Checklist 2 — Your alert thresholds (to decide in black and white)
- Minimum cash (CHF) = ___
- Minimum cash (in weeks of fixed expenses) = ___
- Target DSO = ___ days; alert at ___ days
- Target gross margin = ___ %; alert at -___ points
- Maximum WCR (CHF) = ___
- Allowed monthly WCR variation = ___ CHF
- Target personnel expenses = ___ %; alert at +___ points
- Top 10 clients: max tolerated delay = ___ days
Practical implementation: tools, templates, and best practices
Let’s get concrete: how to build this dashboard without turning your accounting into a factory.
Step by step: building a reliable dashboard
Step 1 — Clarify the purpose (otherwise you’ll measure anything)
Ask yourself a simple question: what decisions do you want to make thanks to the dashboard?
Examples:
- Increase prices on an underperforming activity
- Reduce client delays
- Decide on a hire
- Cut an unprofitable product
Step 2 — Lock in accounting data quality
Without clean accounting, your dashboard tells stories.
Points to lock in:
- Coherent and stable chart of accounts
- Analytical allocation (by activity, project, site)
- Monthly cut-off (invoices to receive, expenses to pay)
- Correct VAT coding (8.1% / 2.6% / 3.8% as applicable)
(source: SME chart of accounts & KPI (trends 2026))
Step 3 — Choose the tool (Excel, Odoo, or SaaS)
- Excel: perfect for starting, especially if you have a clean accounting export.

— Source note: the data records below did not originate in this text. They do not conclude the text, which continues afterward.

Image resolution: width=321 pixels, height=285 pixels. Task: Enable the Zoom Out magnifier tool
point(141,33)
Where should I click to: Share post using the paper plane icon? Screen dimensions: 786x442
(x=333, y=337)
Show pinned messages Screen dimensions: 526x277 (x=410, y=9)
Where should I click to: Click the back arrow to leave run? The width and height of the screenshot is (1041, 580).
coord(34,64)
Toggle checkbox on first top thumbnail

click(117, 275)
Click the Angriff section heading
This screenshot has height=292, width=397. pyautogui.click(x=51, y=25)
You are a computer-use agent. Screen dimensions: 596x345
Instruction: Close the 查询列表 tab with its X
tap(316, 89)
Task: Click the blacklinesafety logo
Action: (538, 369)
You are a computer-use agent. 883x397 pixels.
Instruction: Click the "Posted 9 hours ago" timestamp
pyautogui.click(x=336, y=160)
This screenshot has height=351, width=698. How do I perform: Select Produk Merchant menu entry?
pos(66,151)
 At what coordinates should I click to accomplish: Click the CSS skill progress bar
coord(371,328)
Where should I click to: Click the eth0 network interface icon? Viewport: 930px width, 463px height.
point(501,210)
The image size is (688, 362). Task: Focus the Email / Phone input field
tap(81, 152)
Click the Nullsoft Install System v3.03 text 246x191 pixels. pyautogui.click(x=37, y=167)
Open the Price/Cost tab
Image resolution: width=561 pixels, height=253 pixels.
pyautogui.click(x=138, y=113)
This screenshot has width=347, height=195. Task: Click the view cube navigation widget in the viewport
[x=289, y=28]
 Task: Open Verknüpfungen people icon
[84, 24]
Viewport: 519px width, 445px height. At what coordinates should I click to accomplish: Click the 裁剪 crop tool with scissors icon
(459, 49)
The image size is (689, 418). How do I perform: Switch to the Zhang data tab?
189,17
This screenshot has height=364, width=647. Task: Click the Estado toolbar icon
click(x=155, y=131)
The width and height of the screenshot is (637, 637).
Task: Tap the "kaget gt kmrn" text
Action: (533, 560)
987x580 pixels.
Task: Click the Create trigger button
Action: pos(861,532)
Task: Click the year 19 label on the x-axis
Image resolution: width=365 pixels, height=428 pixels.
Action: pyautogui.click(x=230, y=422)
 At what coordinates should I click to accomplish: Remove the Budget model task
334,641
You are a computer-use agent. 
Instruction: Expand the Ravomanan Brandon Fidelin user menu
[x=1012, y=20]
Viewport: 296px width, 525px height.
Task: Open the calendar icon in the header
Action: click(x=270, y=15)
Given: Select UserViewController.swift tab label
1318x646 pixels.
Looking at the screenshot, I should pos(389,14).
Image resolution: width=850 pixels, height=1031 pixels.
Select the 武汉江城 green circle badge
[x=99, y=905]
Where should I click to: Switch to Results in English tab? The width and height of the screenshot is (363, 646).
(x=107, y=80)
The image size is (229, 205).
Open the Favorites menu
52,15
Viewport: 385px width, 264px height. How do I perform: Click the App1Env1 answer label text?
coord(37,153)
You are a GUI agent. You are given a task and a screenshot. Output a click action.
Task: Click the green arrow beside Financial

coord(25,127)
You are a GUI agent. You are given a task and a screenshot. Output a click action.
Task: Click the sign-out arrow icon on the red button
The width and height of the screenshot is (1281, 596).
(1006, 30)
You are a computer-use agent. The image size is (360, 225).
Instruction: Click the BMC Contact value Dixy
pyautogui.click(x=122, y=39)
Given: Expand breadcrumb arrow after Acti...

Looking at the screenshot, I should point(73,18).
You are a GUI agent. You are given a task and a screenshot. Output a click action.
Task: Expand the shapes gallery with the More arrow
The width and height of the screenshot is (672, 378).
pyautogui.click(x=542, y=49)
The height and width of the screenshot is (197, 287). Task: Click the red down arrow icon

- Odoo: interesting if you want to link sales, invoicing, accounting, projects. Reporting becomes smoother if entries are well done.
- SaaS reporting: useful if you have multiple sources (banks, e-commerce, CRM) and need automation.
(source: Odoo reporting tools for SMEs (official documentation))
Step 4 — Define a monthly “closing calendar”
A reliable monthly dashboard depends on a mini-closing.
Example of a realistic calendar:
- Day +2: supplier invoices entered, bank reconciled
- Day +5: client invoices issued, salary entries posted
- Day +7: cut-off (expenses to pay, income to receive)
- Day +10: dashboard validated and sent
Step 5 — Automate what can be automated, keep human judgment
Automate:
- Bank import
- Reconciliations
- Exports to Excel/BI
- Client reminders
Keep human:
- Variance analysis
- Decisions (pricing, staff, payment terms)
Best practices applied by SMEs that really manage
- A single dashboard owner (often management + fiduciary or finance manager). If everyone is responsible, no one is.
- A unique version: not 4 files “final_v7_definitive”.
- Written definitions: gross margin, EBITDA, cash-flow... write the formula and stick to it.
- Mandatory comment on variances: if margin -3 points, explain why. Otherwise, it ends with “we’ll see next month”.
Practical case (Geneva): when revenue rises but cash collapses
Geneva B2B service SME (12 employees), monthly billing.
Situation over 3 months
- Monthly revenue: 180,000 CHF → 210,000 CHF → 240,000 CHF
- Gross margin: stable at 52%
- Net result: positive each month
Yet: cash in bank
- Start period: 160,000 CHF
- End month 1: 110,000 CHF
- End month 2: 55,000 CHF
- End month 3: 18,000 CHF
The manager says: “We’re selling more, so it should be fine.” No.
Diagnosis via dashboard
- DSO goes from 38 days to 67 days (two big clients pay “when they can”)
- WCR increases by +95,000 CHF over 3 months (client receivables)
- Personnel expenses increase (2 hires): +28,000 CHF/month
What we actually do
- Set a threshold: DSO alert at 50 days.
- Change terms: 30% advance on new mandates, bi-monthly billing on long projects.
- Set a routine: client call at day +5 after due date, not at day +30.
- Adjust hiring plan: trial period + billing targets.
Result after 2 months
- DSO drops to 46 days
- Cash rises to 85,000 CHF
- Growth becomes financeable again without begging for a credit line.
It’s not magic. It’s management.
Frequent errors + corrections (ones we see all the time)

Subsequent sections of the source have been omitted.